I've been thinking a lot about the essay I found earlier this week, "In Praise of Promiscuous Thinking," on Charles Bernstein’s Attack of the Difficult Poems and David Orr’s Beautiful and Pointless.  Both are books that, as essayist Joel Brouwer says, "have things to say about how to read poems in general, as opposed to this or that specific poem." Both are also books that I would never read, although of course I'm intensely interested in how good poems do what they do, in what makes a poem "good."

Why wouldn't I read them? Because I know what I like and what I don't, what combinations of words tingle the tips of my synapses (flowing all around into every sensory cell not to mention my spiritual human heart) and what combinations leave me flat, bored or even exasperated at the waste of perfectly good words. In other words, I don't need any help to figure out what is a good poem; it's a fairly black-and-white situation. (I think most kids who have any opinion would say the same thing.)

But wait! Didn't I read Brouwer's essay with the same tingling delight as a really great new poem? Why? What did I get out of it that made me want to share it? What has kept me thinking all week about it?

Oh. Heh. Brouwer writes illuminatingly about why he likes poems but doesn't like Poetry, and about his experiences of reading poetry criticism as well as poems, and about his reactions to these two books.  Because his whole point is that there is no point in telling people what to like or why, in reading his critique of poetry criticism, I'm free to decide how I agree, or disagree, or agree with reservations, or agree resoundingly, as with:

"By a lovable criticism, I mean a criticism that allows space for its readers’ imaginations without compromising its own convictions; which ventures its ideas rather than asserting them; which would rather start a conversation than end one; which not only speaks but also listens; which admits and embraces uncertainties. A lovable criticism is a criticism willing to make itself vulnerable, willing even to embarrass itself." *

In reading about another person's inexplicable personal preferences, exquisitely explained, I come to a renewed and refined understanding of my own inexplicable preferences, which leads me to want to try explaining them as exquisitely, in case what I like helps you figure out what you like.  It is a strange and ambiguous process--not very black-and-white but certainly not grey--which leads directly to my first rule of poetry teaching: "Share Only Poems That You Love," and its corollary: "Don't Expect Every Child To Love Them Like You Do."

With a new appreciation for the purpose of criticism, later this week I'm going to compare two zebra poems previously referenced here thanks to Andromeda:  one that I love and think is good, and one that I think is a waste of perfectly good words.  It'll be a good challenge for me, and maybe it will help someone else better understand what they like when it comes to poems.

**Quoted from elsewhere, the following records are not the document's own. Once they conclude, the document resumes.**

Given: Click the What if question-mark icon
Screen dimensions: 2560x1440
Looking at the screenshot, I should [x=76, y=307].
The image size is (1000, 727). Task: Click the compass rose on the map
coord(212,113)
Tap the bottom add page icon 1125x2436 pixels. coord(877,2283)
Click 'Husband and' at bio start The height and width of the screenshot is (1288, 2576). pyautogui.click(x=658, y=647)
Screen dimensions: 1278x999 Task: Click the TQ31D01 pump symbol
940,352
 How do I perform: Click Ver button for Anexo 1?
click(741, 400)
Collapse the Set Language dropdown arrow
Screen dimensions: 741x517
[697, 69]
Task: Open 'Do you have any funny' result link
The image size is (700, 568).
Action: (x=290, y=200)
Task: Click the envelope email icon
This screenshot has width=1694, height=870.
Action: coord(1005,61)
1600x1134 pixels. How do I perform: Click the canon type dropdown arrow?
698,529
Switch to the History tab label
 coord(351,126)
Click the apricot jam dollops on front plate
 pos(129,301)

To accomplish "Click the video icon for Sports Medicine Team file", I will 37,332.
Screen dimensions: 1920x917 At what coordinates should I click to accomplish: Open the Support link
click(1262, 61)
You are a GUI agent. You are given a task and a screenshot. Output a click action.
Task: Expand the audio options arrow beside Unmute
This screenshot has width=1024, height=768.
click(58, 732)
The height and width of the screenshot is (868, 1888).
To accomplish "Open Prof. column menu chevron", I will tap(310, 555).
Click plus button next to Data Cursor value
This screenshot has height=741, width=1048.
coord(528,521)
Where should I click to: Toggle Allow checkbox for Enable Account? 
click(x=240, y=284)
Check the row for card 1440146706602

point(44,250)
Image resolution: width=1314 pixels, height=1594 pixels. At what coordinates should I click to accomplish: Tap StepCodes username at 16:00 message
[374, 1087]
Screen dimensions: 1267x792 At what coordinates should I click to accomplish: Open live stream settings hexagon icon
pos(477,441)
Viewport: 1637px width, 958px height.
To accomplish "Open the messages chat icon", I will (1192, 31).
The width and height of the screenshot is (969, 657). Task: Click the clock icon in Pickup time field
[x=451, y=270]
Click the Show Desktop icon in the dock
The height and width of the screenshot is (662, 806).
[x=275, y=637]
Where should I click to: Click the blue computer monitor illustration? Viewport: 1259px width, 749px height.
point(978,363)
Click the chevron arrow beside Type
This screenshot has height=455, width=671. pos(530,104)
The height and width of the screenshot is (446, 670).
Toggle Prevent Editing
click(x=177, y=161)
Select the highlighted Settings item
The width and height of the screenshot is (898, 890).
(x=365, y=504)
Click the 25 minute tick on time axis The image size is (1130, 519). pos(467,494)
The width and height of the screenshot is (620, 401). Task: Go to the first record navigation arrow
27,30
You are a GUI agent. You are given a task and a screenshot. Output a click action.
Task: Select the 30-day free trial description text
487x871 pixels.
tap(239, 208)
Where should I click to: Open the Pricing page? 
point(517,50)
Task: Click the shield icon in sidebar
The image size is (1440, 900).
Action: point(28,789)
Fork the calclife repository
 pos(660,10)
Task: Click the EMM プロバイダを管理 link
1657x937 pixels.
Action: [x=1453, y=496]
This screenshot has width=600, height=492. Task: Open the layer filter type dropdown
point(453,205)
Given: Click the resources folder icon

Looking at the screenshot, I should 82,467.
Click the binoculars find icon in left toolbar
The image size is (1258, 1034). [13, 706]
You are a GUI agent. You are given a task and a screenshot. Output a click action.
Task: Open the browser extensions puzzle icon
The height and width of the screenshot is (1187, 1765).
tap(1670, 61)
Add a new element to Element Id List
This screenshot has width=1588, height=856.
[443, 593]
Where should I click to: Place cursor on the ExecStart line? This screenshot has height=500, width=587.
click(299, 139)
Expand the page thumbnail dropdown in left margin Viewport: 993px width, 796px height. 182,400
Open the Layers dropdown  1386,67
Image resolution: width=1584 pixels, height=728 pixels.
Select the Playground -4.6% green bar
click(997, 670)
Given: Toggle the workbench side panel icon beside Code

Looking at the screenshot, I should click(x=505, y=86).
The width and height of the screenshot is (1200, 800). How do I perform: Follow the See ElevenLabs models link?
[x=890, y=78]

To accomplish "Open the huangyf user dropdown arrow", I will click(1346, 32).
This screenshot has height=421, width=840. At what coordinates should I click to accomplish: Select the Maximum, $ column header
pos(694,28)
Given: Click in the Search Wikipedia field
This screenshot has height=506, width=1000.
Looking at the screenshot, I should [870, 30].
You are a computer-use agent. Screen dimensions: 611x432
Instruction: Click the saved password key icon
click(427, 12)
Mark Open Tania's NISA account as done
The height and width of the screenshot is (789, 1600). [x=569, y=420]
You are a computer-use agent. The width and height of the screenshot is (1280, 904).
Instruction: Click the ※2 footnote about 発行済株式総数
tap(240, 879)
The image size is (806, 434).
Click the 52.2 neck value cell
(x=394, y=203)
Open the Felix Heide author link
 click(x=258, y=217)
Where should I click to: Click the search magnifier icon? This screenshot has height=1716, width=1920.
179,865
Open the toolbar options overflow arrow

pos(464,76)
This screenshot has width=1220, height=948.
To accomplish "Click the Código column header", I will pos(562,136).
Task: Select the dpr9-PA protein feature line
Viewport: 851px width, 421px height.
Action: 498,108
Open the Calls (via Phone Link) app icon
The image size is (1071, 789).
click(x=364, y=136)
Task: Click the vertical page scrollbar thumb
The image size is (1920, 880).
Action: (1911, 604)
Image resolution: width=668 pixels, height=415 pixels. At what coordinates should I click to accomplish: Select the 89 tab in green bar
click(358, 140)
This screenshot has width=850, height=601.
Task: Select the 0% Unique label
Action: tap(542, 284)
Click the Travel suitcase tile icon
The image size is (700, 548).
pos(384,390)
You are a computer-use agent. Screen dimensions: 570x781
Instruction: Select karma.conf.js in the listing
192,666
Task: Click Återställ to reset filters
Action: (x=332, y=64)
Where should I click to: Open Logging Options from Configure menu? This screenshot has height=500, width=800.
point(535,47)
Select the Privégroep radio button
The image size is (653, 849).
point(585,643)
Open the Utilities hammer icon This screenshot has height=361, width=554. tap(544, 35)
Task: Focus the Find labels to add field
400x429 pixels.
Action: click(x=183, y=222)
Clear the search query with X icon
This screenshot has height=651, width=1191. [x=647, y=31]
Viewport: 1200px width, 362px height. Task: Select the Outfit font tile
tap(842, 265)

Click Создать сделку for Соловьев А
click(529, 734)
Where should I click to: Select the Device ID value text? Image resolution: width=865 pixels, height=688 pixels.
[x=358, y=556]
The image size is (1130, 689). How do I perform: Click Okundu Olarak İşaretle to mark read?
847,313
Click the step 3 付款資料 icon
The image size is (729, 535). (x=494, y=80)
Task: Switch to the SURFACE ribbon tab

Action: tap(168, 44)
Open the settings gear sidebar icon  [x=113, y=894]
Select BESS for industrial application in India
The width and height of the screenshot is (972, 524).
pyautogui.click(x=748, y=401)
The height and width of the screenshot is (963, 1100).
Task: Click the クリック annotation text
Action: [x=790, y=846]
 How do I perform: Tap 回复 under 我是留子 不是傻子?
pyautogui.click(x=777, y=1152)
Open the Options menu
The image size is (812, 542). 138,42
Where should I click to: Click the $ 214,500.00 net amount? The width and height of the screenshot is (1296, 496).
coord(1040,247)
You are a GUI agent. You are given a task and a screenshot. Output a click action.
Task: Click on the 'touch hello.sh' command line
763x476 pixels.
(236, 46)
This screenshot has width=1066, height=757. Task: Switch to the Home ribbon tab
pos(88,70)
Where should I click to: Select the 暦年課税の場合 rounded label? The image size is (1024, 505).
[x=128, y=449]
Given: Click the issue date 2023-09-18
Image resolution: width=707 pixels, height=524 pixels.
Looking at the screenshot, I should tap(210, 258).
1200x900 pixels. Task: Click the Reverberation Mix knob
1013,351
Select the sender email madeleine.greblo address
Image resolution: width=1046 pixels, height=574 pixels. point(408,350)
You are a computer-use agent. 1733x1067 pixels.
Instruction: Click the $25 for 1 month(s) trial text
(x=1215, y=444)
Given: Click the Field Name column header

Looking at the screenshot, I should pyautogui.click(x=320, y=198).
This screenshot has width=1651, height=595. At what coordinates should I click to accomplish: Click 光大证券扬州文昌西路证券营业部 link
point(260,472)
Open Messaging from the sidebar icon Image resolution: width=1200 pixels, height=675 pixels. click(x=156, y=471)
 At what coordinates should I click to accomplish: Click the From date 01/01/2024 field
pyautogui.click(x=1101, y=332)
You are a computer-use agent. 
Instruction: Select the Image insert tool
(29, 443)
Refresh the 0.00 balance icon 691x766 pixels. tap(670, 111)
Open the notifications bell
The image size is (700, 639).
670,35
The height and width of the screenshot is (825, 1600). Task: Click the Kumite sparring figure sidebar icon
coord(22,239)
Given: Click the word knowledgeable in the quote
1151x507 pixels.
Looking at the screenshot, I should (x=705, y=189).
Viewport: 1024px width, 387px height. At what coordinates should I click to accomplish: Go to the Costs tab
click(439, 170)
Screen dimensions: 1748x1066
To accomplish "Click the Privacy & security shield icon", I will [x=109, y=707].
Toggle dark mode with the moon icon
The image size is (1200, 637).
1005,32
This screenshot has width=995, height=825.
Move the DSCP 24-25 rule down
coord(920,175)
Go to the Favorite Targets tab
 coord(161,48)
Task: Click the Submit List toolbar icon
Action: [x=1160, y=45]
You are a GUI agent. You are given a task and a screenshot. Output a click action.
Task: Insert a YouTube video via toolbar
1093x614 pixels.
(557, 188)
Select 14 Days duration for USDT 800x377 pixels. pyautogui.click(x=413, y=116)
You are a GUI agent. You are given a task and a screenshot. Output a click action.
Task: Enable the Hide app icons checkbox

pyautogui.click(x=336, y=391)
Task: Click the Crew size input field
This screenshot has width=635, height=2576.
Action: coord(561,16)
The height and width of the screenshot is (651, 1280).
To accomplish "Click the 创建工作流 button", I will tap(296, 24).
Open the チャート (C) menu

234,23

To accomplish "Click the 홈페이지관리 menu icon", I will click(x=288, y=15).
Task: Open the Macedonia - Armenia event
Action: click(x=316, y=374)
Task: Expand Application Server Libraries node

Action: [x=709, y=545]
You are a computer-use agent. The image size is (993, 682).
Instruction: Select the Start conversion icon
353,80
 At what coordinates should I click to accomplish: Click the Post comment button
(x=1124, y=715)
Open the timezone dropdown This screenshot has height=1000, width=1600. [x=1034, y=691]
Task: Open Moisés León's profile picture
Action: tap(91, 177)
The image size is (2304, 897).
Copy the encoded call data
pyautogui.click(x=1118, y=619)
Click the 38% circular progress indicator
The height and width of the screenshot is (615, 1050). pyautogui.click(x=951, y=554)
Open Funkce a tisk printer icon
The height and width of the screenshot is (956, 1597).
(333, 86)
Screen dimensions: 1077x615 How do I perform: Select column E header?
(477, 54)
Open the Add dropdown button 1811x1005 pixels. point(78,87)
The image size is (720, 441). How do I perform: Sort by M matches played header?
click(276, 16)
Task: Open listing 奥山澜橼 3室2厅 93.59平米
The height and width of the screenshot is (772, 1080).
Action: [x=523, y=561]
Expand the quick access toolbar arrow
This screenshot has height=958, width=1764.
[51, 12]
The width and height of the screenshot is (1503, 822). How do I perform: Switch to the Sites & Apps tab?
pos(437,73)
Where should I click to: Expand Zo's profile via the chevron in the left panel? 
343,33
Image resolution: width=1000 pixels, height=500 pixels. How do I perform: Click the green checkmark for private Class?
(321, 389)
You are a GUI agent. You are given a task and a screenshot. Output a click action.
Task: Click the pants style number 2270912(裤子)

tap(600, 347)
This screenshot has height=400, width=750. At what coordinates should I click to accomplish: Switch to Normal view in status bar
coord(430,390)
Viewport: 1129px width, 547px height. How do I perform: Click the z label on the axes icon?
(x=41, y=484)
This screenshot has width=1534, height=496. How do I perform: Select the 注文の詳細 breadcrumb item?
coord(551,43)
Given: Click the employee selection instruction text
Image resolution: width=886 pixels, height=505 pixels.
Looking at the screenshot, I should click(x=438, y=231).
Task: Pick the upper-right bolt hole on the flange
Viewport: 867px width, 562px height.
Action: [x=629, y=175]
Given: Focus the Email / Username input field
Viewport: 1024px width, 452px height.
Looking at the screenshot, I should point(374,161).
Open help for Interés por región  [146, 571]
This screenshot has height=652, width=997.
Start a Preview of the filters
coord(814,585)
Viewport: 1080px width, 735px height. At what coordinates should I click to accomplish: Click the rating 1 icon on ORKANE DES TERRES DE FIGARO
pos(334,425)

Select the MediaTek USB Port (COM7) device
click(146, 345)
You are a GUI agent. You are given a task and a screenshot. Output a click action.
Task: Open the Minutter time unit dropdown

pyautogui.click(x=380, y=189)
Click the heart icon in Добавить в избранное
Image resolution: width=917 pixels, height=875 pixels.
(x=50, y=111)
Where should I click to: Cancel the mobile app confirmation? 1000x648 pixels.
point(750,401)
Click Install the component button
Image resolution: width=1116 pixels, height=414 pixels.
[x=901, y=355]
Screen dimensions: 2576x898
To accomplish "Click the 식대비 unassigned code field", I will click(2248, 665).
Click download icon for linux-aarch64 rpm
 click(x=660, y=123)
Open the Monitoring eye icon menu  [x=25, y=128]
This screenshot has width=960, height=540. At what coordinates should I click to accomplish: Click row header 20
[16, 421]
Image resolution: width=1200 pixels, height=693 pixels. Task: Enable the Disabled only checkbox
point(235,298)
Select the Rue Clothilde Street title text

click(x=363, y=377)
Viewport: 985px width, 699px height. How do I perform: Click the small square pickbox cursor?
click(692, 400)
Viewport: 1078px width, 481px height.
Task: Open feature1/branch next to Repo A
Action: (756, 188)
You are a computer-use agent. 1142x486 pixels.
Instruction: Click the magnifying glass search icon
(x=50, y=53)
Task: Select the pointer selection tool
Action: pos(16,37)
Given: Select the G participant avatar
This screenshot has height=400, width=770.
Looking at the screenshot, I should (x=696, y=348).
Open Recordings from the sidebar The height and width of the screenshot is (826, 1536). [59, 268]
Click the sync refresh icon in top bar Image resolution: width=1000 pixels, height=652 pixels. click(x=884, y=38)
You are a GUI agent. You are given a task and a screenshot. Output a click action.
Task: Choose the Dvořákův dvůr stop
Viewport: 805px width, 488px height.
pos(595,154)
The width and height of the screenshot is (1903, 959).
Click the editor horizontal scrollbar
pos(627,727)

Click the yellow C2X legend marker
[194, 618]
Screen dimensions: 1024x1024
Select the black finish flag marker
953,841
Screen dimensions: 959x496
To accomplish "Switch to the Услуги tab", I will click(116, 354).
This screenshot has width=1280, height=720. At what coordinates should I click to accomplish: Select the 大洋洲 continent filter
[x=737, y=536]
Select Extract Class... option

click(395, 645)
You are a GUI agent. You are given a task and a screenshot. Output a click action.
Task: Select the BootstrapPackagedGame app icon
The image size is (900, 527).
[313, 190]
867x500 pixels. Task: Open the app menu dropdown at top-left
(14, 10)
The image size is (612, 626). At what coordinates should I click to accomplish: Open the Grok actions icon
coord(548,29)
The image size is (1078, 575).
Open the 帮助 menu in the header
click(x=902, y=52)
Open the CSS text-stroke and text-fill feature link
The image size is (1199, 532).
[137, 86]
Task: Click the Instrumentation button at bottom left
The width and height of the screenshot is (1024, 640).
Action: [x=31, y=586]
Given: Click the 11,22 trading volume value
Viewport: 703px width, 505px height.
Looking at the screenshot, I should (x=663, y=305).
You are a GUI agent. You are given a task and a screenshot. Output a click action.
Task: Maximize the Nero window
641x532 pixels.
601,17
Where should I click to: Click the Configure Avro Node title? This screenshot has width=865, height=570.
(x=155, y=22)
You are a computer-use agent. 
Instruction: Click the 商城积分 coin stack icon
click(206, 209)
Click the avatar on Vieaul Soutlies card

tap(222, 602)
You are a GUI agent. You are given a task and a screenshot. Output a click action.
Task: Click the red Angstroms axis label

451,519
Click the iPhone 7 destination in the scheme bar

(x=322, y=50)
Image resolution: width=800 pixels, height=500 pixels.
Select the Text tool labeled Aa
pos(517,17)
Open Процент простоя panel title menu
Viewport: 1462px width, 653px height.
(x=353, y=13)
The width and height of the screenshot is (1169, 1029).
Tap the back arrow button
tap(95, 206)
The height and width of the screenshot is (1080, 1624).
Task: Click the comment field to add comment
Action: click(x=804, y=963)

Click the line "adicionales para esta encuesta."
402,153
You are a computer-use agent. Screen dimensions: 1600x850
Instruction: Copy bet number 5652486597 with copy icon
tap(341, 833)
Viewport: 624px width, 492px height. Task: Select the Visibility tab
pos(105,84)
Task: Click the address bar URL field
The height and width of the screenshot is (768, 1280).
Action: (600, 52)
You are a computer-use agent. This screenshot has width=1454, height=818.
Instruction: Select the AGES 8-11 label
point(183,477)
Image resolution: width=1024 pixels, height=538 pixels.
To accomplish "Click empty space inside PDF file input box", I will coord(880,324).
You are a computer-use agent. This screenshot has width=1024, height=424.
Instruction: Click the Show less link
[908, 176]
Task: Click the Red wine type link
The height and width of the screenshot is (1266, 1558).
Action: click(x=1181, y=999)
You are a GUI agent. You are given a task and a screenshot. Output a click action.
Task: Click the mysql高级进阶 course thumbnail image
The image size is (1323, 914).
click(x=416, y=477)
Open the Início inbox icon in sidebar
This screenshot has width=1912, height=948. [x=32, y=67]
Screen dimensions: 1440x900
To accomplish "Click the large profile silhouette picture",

The sweet and searing round-up is with Elaine at Wild Rose Reader today.

*This passage is enlightening as it is, but try substituting any number of  items in place of  "lovable criticism"--poem, teacher, spouse!

9 comments:

  1. Thanks, Heidi, for pointing me toward this essay and these two books. I love your first and second rules of teaching poetry. I'll try to recall the second one next time I'm leading a poetry workshop.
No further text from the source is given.